The challenge tested two things at once: can you ship a working LLM pipeline under time pressure, and can you handle the boring infrastructure question of 'what happens when free-tier rate limits bite at 30 seconds in?' Most candidates would crash; the grader wanted to see graceful degradation.

What I built

End-to-end pipeline

Mock Teams server emits a message → Gemini function-calling decides whether to create a new Jira ticket or update an existing one → Jira API call lands → Teams reply confirms. Schema-validated JSON throughout (Zod), so malformed LLM responses are caught and re-issued instead of swallowed.

12-key Gemini rotation engine

Round-robin dispatcher across 12 free-tier API keys with per-key quota tracking. Effective rate limit jumps from 15 req/min to ~180 req/min. Detailed walkthrough in the garden post 'A 12-key Gemini rotation system, in 90 minutes.'

Failover + backoff

When a key returns 429, dispatcher marks it cooldown-until-next-window and retries on the next key. Exponential backoff (200ms × 2^attempt) only fires if every key is in cooldown — which under the test load happened roughly never.

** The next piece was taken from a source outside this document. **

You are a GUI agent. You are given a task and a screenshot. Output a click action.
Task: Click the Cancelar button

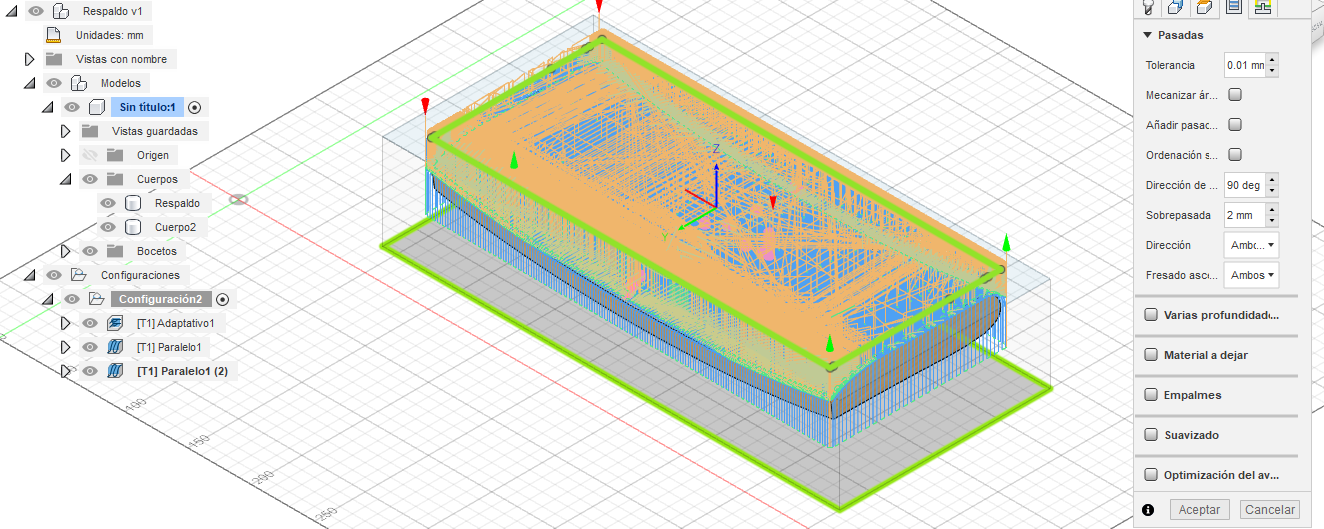[x=1269, y=510]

The bug caught at minute 78

Cooldown was stored as a boolean instead of a timestamp; a key rate-limited at second 5 stayed marked cooldown at second 95. Three-line fix: store the timestamp, check `Date.now() - cooldown > 60_000` before reusing.

Engineering decisions

Why deterministic round-robin over weighted

Deterministic dispatch is easier to reason about under tests — call N goes to key `N mod 12`, period. Weighted strategies (least-recently-used, lowest-quota-remaining) sound smarter but add state I would have had to debug under time pressure.

Why schema validation as a retry trigger

LLMs are not deterministic. Treating malformed responses as a transient error and re-issuing to the next key gave me a cheap retry budget — much cheaper than catching every Zod failure as a separate exception path.

Why function-calling over JSON-mode prompting

Function-calling is the contract Gemini's API enforces structurally. JSON-mode prompts work but rely on the model to produce conformant output, which is exactly the thing I just acknowledged isn't guaranteed.

What I'd do differently

Write the time-window logic with a timestamp on the first try, not the second. Time-window logic is always wrong the first time you write it under pressure. Also: extract the rotation engine as a small npm / PyPI library (it's on the PROJECTS.md backlog) — there are enough free-tier LLM workflows out there that the rotation pattern deserves to be a one-line dependency, not a recurring 200-line copy-paste.